Его ладонь… От неё пахло дымом… и ещё хвоей… Какие же у него сильные крепкие пальцы…

Из далёких-далёких глубин памяти вдруг всплыли какие-то отрывки. В них тоже были сильные пальцы, крепкие руки, но только отца. Его лица Рута не помнила, только улыбающийся рот, мягкую темноватую бородку. Снегова прямо-таки ощутила, как эти руки расчёсывали ей волосы… От них пахло лесом… ещё каким-то тёрпким запахом.

Наверное, это был единственный мужчина, который действительно любил её… Отчего-то мать никогда не вспоминалась, только отец.

О, Святой Тенсес! Отчего в этом мире столько несправедливости?

Рута прижалась щекой к ладони «северянина». И щекотные волны непонятного огня охватили её тело. Стало вдруг тепло, счастье проползло в каждую клеточку… Влажные губы Руты задули свечку, и мир погрузился в ночь…

Утром «северянин» ушёл. Не слышно, не заметно…

8

Иней лежал на всём: на деревьях, крышах домов, пристани и даже на людях. А ещё было очень тихо. Только волны Малого Вертыша чуть плескались о край плота.

Мы только отплыли от пристани. Я разместился на последнем из четырёх плотов и сейчас стоял возле одного из гибберлингов, ловко орудующего чем-то наподобие весла. Вообще на каждом плоту было по три гибберлинга. Старшими среди всех была семейка Волглых, разместившаяся на головном плоту.

Молотовка постепенно скрывалась за лесом, и вот настал момент, когда она пропала с глаз.

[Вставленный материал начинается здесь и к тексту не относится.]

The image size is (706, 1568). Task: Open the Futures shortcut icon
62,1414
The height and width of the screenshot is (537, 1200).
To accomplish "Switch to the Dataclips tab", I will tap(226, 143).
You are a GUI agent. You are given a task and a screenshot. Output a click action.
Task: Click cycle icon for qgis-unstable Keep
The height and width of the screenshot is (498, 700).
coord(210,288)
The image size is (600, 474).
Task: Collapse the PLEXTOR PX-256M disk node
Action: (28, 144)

Настрой у меня был, можно сказать, боевой. А вот мысли отчего-то тягостные.

Это, скорее всего, от того, что мне опять ночью приснилась Стояна. Она попросила погреться у старенькой печки, прижимая ладони к её теплой стенке. Рысь сидела на лавке у окна, глядя на бледное пятно луны.

Я спустился вниз и присел на лавку.

— Ты завтра поплывёшь в Гравстейн, — сообщила мне друидка. — Не совсем благоприятное место для тебя.





— Почему?

Друидка молчала. Это молчание длилось очень долго, а, может, я просто окунулся в другой сон… Ведь это же был сон.

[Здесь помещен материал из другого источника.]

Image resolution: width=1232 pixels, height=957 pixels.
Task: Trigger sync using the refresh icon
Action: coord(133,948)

— Спасёшься от рога, наткнёшься на меч, — услышал я голос Стояны.

Мы всё ещё сидели у печки. Друидка жалась к печке, бормоча что-то про холод.

— У него уже есть то, что может тебе навредить, — последнее, что мне запомнилось из ночной беседы. — Только подарок поможет спастись. Не отказывайся от него…

— Чего вдруг я откажусь?

— Посчитаешь правильным сделать так, — как-то устало ответила Стояна.

С каждым разом она казалась мне всё более и более странной.

Больше ничего не помню. Утреннее пробуждение развеяло ночные воспоминания, в дым.

Какие рога? Чьи мечи? И у кого это «него» есть то, что мне навредит? — Одни загадки, ей-ей.

Я огляделся, всматриваясь в людей на плотах. Стражники да несколько каких-то молотовских прислужников. Люди, как люди.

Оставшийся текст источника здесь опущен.